Il diritto di accrescimento, disciplinato agli artt. da 674 a
678, ha avuto in ogni tempo avversari e detrattori, oltre ai sostenitori, ma questi ultimi sono stati di più.
L’istituto ha una sua importante funzione economica, in quanto costituisce una remora allo sviamento e al frazionamento della proprietà.
Rispetto al precedente codice del 1865, rimase in vita la differenza, che già risultava dagli articoli #880# e #884# di quel codice, circa i presupposti rispettivi dell’accrescimento tra coeredi o collegatari: nel primo caso si riteneva e si ritiene necessaria la conjunctio re et verbis; nel secondo si riteneva e si ritiene sufficiente la conjunctio re tantum. Tale differenza non poté mai essere convenientemente giustificata, tanto che si ritenne, giustamente, che la ragione della differenza non fosse né logica, né giuridica, ma soltanto storica.
Tuttavia si deve rilevare che, nell’attuale legislazione, il requisito formale della conjunctio verbis è stato attenuato poiché, a differenza dell’art. #880# codice 1865, l’art. 674 richiede la chiamata col medesimo testamento, senza richiedere altresì l’unità della disposizione.
L’unica differenza dunque - e perciò anche meno giustificabile - consiste nel fatto che, supposta la
conjunctio re, l’accrescimento tra coeredi può aver luogo soltanto in base alle disposizioni contenute nello stesso testamento, mentre l’accrescimento tra collegatari può aver luogo anche quando le disposizioni
re conjunctae siano contenute in diversi testamenti.
È opportuna la disposizione contenuta nel comma 2, concernente l’accrescimento che si riferisce agli eredi istituiti in una medesima quota, sotto le condizioni di cui al primo comma dello stesso articolo.
Per quanto riguarda l’accrescimento tra collegatari, è da rilevare che non tutte le disposizioni dettate per l’accrescimento tra coeredi possono ritenersi senz’altro applicabili, soprattutto per il fatto che la posizione degli eredi presenta delle peculiarità che non consentono sempre un trattamento eguale a quella, diversa, dei legatari. Così, ad esempio, il comma 2 dell’art. 674 non potrebbe mai riguardare i collegatari. Appunto perché non teneva conto di tale esigenza fondamentale, l’art. #884# del codice del 1865, che, a proposito dell’accrescimento tra collegatari, richiamava senz’altro gli articoli #880# e #881# riguardanti l’accrescimento tra coeredi, dava luogo a qualche difficoltà di interpretazione.
L’art.
675, invece, mantenendo in giusti limiti un’autonomia formale, evita tali difficoltà, senza escludere per altro l’applicabilità dei princìpi di carattere generale di cui alle disposizioni dettate per l’accrescimento tra coeredi, anche all’ipotesi di accrescimento tra collegatari.

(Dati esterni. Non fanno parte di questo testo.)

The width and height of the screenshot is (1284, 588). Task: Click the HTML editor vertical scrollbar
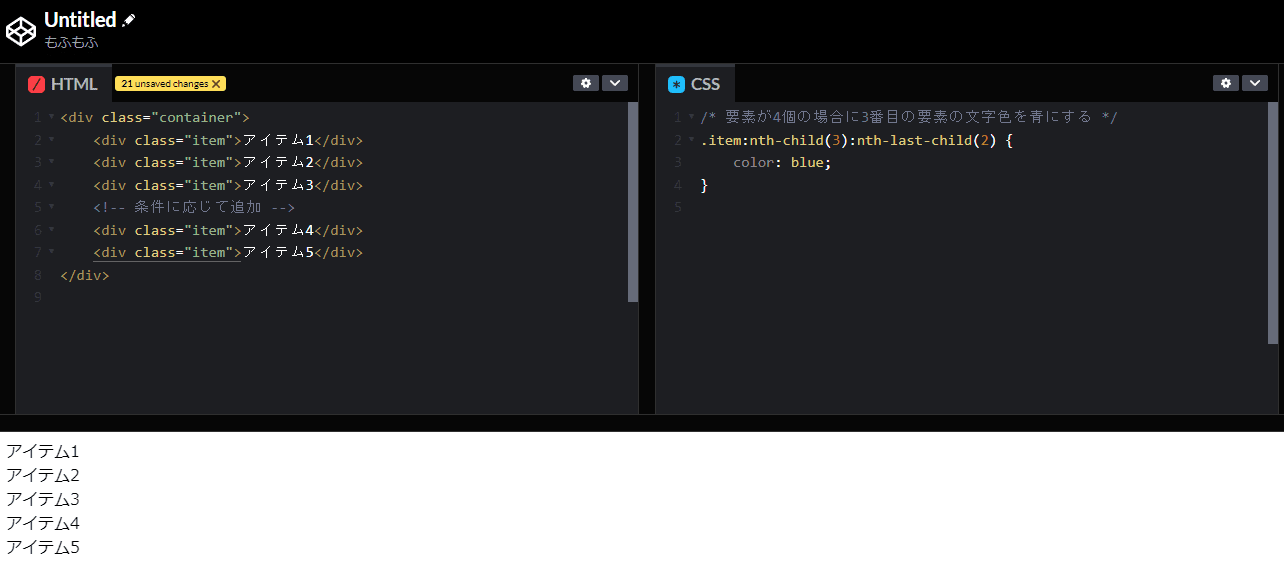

Un’altra incongruenza riguarda il sistema delle presunzioni legali basate sulla forma della chiamata, che da prima si era inteso abbandonare, posto che il diritto di accrescimento ha in definitiva la sua vera base nella volontà del testatore, ma poi fu ripreso, sia pure in forma più attenuata. Dal combinato disposto degli articoli #880# e #881# del codice del 1865 si deduceva che il diritto di accrescimento era escluso quando il testatore avesse fatto distribuzione di parti fra i coeredi, cioè quando avesse espressamente indicato la quota di ciascuno; non era escluso, invece, quando avesse adoperato l’espressione: per eguali parti o in eguali porzioni.

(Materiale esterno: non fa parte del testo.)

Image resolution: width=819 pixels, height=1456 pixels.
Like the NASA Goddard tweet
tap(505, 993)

L’attenuazione realizzata con l’art. 674 è duplice: innanzitutto, si toglie ogni valore al requisito formale dell’espressa indicazione delle quote, facendosi riferimento unicamente alla determinazione di parti, comunque sia attuata nel testamento, senza l’uso di formule o di espressioni o di indicazioni particolari; in secondo luogo, ai sensi della disposizione contenuta nel terzo comma dell’art. 674 (disposizione che ha una portata generale), tutte le presunzioni stabilite, e quindi anche quella relativa alla determinazione delle parti, sono presunzioni iuris tantum, perché può darsi luogo alla prova di una diversa volontà del testatore. Tuttavia, è da rilevare che il requisito del quale si parla non perde il suo valore formale, perché la prova contraria alla presunzione può avere come obiettivo soltanto l’esclusione dell’accrescimento, non già l’ammissione di esso anche nel caso in cui ci fosse determinazione di parti.
Un’innovazione sostanziale, che riduce sensibilmente la sfera di efficacia pratica dell’accrescimento, è consacrata nell’ultimo comma dell’art. 674, che assicura sull’accrescimento la prevalenza al diritto di rappresentazione.